▸ Try it:
Some entries follow. Reproduce exactly the lines starting at the one with "has width=1376, height=753." and stopping after the one with "Image resolution: width=960 pixels, height=637".

[Saved data entries]
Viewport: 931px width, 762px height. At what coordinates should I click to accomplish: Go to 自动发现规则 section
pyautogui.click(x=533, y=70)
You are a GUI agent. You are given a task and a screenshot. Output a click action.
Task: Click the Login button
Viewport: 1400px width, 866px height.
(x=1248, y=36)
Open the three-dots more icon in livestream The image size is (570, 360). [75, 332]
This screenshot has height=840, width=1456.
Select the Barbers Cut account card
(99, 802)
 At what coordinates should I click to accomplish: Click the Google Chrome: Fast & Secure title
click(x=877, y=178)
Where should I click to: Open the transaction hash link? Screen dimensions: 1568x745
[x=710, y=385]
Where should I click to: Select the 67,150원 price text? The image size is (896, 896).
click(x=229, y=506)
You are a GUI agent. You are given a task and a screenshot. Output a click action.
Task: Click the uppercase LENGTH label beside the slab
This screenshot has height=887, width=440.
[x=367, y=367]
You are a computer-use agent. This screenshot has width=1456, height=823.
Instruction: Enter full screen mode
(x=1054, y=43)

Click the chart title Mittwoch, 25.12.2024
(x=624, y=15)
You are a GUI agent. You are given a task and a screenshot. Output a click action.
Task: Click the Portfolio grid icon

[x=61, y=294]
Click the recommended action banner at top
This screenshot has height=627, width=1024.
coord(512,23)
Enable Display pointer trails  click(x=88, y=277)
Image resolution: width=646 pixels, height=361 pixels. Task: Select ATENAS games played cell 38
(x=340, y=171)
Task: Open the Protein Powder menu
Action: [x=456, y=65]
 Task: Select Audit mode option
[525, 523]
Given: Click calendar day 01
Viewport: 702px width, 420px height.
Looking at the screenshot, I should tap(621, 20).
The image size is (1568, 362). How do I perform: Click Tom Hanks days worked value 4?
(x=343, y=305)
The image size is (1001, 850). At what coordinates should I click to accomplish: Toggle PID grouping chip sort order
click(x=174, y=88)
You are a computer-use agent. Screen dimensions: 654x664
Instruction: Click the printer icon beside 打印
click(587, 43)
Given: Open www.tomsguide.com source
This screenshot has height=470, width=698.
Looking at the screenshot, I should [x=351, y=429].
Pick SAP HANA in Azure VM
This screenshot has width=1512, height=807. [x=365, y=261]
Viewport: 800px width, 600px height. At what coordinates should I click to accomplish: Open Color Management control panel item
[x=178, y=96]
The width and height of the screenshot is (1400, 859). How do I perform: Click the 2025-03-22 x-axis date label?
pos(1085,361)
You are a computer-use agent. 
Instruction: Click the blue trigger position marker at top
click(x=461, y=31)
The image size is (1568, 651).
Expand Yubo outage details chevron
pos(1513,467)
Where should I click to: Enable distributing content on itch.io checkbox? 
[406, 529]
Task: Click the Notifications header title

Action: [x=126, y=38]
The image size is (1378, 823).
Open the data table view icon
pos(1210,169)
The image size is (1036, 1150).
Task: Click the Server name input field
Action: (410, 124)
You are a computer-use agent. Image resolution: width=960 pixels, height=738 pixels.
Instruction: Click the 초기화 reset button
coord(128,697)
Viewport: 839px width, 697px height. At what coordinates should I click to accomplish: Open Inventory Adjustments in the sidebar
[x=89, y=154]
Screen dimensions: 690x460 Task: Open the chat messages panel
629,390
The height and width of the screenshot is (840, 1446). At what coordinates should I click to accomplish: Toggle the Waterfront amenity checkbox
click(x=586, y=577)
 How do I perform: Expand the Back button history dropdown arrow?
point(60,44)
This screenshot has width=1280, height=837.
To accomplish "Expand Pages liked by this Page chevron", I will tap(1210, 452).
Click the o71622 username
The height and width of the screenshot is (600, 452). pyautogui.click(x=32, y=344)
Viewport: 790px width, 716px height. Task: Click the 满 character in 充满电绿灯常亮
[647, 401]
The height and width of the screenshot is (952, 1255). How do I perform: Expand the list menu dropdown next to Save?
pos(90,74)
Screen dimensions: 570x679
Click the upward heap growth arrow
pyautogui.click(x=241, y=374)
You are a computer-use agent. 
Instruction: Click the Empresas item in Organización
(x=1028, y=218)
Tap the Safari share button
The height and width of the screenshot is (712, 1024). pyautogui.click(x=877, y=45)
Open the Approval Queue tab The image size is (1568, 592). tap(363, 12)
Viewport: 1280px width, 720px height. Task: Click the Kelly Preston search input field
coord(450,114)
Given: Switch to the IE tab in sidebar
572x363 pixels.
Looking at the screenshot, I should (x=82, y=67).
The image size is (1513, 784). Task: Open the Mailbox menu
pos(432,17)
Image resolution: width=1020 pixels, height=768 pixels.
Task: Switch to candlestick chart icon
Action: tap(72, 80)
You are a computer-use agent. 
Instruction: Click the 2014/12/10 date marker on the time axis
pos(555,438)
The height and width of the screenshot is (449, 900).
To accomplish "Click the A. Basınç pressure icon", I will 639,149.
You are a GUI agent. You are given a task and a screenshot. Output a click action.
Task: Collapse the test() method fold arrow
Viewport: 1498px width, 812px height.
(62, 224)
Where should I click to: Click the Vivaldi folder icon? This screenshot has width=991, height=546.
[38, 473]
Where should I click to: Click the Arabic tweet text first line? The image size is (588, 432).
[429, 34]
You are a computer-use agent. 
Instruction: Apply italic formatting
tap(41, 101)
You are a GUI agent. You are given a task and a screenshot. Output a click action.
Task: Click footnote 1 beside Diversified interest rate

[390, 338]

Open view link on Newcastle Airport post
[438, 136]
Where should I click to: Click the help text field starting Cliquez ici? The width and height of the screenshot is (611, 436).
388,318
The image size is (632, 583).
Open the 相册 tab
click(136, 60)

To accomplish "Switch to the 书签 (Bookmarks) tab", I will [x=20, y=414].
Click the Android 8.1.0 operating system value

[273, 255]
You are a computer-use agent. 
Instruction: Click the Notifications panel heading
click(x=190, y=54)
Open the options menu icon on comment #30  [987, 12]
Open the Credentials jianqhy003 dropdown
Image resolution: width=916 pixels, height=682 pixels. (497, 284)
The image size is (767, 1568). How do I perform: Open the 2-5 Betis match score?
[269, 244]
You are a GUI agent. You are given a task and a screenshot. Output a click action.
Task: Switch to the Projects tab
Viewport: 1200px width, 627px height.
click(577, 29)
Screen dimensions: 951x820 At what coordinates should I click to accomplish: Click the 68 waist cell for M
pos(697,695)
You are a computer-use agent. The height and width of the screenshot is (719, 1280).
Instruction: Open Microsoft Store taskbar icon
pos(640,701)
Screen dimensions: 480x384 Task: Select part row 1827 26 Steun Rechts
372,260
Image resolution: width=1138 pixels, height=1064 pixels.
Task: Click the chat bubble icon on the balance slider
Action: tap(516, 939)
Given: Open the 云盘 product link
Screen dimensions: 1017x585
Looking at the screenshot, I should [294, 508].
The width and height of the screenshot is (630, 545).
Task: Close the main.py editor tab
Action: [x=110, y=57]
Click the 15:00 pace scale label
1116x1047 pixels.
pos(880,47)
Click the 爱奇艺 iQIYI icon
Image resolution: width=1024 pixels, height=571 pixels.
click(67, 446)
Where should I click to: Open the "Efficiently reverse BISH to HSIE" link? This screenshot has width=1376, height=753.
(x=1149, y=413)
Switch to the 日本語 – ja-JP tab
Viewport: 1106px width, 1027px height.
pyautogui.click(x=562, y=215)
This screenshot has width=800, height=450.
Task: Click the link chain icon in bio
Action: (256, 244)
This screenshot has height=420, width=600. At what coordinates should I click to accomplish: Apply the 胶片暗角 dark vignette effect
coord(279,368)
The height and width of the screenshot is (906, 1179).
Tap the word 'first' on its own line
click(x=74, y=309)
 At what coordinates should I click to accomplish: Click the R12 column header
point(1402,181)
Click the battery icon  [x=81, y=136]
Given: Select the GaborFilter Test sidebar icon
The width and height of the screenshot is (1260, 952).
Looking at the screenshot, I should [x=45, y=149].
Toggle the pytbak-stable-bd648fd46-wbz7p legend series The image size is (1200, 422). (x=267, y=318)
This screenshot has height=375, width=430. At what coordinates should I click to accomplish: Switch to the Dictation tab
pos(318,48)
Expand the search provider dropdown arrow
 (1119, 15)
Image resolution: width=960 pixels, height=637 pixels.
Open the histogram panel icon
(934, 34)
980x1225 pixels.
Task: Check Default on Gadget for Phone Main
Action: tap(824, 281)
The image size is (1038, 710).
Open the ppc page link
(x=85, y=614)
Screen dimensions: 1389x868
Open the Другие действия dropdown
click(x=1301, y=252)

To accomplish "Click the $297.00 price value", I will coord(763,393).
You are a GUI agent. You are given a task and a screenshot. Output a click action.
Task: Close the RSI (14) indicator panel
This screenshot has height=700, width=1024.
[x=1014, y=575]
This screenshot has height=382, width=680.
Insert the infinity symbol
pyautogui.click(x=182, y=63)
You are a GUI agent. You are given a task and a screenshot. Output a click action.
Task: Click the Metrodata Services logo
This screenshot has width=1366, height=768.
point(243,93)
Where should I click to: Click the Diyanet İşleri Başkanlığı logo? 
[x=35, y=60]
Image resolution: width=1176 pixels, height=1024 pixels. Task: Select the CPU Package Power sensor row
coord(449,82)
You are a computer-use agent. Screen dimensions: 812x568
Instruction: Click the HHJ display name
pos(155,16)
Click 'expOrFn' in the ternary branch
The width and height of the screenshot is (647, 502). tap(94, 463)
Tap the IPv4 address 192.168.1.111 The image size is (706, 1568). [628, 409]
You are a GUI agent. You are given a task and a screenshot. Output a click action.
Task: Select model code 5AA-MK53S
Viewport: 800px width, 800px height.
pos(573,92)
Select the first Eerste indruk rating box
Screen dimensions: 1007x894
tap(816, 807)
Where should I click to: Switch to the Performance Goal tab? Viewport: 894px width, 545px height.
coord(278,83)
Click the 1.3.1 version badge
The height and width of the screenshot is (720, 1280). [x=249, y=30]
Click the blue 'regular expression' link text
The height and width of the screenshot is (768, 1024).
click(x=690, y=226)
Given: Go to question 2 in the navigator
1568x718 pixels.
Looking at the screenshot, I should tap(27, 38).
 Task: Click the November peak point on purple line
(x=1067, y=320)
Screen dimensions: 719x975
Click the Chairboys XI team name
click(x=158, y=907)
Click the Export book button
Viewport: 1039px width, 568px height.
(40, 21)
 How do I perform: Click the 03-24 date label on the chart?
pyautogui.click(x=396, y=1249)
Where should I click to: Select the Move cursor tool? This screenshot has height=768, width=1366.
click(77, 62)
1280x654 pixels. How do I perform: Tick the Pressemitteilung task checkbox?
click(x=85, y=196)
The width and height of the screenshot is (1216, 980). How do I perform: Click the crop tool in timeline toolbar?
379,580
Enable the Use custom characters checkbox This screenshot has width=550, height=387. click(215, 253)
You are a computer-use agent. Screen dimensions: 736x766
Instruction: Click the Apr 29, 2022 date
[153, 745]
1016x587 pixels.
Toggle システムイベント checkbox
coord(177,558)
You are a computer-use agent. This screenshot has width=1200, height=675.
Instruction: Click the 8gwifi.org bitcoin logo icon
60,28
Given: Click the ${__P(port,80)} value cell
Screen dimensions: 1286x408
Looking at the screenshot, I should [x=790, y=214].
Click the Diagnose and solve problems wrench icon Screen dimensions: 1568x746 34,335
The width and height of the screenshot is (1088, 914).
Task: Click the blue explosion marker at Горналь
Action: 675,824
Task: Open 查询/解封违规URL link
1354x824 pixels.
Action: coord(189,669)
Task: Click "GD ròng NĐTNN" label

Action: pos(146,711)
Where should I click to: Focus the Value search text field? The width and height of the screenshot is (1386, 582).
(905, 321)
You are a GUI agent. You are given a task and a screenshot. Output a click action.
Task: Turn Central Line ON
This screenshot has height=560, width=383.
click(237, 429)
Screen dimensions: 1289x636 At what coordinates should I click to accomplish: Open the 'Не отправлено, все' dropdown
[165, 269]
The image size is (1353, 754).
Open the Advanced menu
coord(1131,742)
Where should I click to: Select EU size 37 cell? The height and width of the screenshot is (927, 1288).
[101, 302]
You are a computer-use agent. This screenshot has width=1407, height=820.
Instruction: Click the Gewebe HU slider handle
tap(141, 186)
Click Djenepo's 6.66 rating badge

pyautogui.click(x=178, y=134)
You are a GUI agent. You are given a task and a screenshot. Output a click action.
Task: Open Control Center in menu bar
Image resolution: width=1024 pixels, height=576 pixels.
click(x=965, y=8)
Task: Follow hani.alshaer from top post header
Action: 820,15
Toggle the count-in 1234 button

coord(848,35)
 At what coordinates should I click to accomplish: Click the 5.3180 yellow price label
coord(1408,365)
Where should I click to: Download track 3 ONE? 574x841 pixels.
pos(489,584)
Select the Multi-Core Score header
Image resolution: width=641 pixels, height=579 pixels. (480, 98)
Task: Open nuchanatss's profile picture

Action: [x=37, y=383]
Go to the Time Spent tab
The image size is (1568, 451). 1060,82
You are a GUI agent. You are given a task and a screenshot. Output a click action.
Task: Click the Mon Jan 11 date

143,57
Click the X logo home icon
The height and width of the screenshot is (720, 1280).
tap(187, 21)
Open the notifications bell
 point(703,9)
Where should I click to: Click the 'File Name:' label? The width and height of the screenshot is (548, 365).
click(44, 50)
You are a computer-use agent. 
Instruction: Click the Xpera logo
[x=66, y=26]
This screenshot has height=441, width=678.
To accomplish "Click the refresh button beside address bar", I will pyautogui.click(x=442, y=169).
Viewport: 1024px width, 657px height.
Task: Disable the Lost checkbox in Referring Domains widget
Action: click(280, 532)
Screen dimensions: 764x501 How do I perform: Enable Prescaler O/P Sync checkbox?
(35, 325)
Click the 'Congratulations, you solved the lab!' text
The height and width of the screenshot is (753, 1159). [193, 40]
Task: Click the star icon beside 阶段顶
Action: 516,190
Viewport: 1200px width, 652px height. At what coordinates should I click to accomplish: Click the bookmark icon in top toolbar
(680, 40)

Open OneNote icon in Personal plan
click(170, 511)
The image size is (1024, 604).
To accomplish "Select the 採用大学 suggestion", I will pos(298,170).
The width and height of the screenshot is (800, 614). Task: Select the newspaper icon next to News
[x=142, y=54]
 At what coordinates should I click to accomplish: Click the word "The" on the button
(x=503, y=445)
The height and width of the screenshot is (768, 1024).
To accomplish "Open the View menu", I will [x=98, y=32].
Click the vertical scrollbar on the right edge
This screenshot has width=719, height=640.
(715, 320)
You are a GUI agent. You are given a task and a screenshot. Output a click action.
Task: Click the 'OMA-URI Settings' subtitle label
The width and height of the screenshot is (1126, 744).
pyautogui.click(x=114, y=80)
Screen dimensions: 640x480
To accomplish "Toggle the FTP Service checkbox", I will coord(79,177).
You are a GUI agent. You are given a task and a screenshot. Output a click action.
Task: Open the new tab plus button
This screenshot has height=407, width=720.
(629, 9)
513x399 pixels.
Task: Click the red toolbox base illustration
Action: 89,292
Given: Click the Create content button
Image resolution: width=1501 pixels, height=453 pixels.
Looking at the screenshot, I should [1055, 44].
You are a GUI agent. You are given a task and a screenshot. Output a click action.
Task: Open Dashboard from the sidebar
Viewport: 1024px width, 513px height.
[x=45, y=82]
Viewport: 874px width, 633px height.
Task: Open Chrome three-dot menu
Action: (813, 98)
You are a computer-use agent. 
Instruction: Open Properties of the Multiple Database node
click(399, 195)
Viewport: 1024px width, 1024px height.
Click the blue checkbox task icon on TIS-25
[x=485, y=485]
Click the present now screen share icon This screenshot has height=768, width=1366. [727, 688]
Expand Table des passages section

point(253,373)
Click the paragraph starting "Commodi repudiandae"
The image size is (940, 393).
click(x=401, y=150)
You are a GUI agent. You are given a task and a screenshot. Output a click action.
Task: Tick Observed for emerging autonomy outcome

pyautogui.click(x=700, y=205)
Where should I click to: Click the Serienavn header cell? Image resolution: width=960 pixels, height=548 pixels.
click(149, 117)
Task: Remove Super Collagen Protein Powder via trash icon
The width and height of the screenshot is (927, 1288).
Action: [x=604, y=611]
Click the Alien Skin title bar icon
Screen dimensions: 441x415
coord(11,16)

▸ Your solution:
Where should I click to: Open the "Efficiently reverse BISH to HSIE" link? This screenshot has width=1376, height=753.
(x=1149, y=413)
Switch to the 日本語 – ja-JP tab
Viewport: 1106px width, 1027px height.
pyautogui.click(x=562, y=215)
This screenshot has width=800, height=450.
Task: Click the link chain icon in bio
Action: (256, 244)
This screenshot has height=420, width=600. At what coordinates should I click to accomplish: Apply the 胶片暗角 dark vignette effect
coord(279,368)
The height and width of the screenshot is (906, 1179).
Tap the word 'first' on its own line
click(x=74, y=309)
 At what coordinates should I click to accomplish: Click the R12 column header
point(1402,181)
Click the battery icon  [x=81, y=136]
Given: Select the GaborFilter Test sidebar icon
The width and height of the screenshot is (1260, 952).
Looking at the screenshot, I should [x=45, y=149].
Toggle the pytbak-stable-bd648fd46-wbz7p legend series The image size is (1200, 422). (x=267, y=318)
This screenshot has height=375, width=430. At what coordinates should I click to accomplish: Switch to the Dictation tab
pos(318,48)
Expand the search provider dropdown arrow
 (1119, 15)
Image resolution: width=960 pixels, height=637 pixels.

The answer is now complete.